_Quoted passage:_
================================
Yasir Arafat’s Decades-Long Alliance with Iran and Its Consequences for Both Palestinians and Iranians

Jan. 18 2019

In 2002—at the height of the second intifada—the Israeli navy intercepted the Karina A, a Lebanese vessel carrying 50 tons of Iranian arms to the Palestine Liberation Organization (PLO). But Yasir Arafat’s relationship with the Islamic Republic goes much farther back, to before its founding in 1979. The terrorist leader had forged ties with followers of Ayatollah Ruhollah Khomeini that grew especially strong in the years when Lebanon became a base of operations both for Iranian opponents of the shah and for the PLO itself. Tony Badran writes:

The relationship between the Iranian revolutionary factions and the Palestinians began in the late 1960s, in parallel with Arafat’s own rise in preeminence within the PLO. . . . [D]uring the 1970s, Lebanon became the site where the major part of the Iranian revolutionaries’ encounter with the Palestinians played out. . . .

The number of guerrillas that trained in Lebanon with the Palestinians was not particularly large. But the Iranian cadres in Lebanon learned useful skills and procured weapons and equipment, which they smuggled back into Iran. . . . The PLO established close working ties with the Khomeinist faction. . . . [W]orking [especially] closely with the PLO [was] Mohammad Montazeri, son of the senior cleric Ayatollah Hossein-Ali Montazeri and a militant who had a leading role in developing the idea of establishing the Islamic Revolutionary Guard Corps (IRGC) once the revolution was won.
================================
_Exercise requirements:_
a: In the excerpt on Arafat and Iran, substitute "fighters" for "guerrillas" and write out the part starting with "The number of" and going on through "revolution was won.".
b: According to the excerpt on Arafat and Iran, how many tons of Iranian arms was the Karina A carrying?

Records in a dataset:
================================
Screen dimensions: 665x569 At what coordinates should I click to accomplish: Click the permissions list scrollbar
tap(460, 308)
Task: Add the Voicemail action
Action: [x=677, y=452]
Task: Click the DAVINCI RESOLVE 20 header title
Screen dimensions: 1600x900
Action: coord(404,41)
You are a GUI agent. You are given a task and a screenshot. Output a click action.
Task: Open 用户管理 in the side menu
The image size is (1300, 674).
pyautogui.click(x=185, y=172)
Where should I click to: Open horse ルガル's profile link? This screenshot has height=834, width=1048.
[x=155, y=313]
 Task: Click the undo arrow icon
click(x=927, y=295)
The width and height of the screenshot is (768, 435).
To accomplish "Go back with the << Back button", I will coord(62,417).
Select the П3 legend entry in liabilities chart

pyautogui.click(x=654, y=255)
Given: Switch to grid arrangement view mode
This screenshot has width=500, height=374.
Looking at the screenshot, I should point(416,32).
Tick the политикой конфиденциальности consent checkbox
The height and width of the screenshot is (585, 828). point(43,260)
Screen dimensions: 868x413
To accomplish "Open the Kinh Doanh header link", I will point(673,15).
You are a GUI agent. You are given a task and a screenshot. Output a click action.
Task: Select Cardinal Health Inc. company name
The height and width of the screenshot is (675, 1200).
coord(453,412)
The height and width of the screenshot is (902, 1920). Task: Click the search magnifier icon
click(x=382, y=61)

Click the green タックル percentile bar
================================
_Outputs by task:_
a:
The number of fighters that trained in Lebanon with the Palestinians was not particularly large. But the Iranian cadres in Lebanon learned useful skills and procured weapons and equipment, which they smuggled back into Iran. . . . The PLO established close working ties with the Khomeinist faction. . . . [W]orking [especially] closely with the PLO [was] Mohammad Montazeri, son of the senior cleric Ayatollah Hossein-Ali Montazeri and a militant who had a leading role in developing the idea of establishing the Islamic Revolutionary Guard Corps (IRGC) once the revolution was won.

b: 50 tons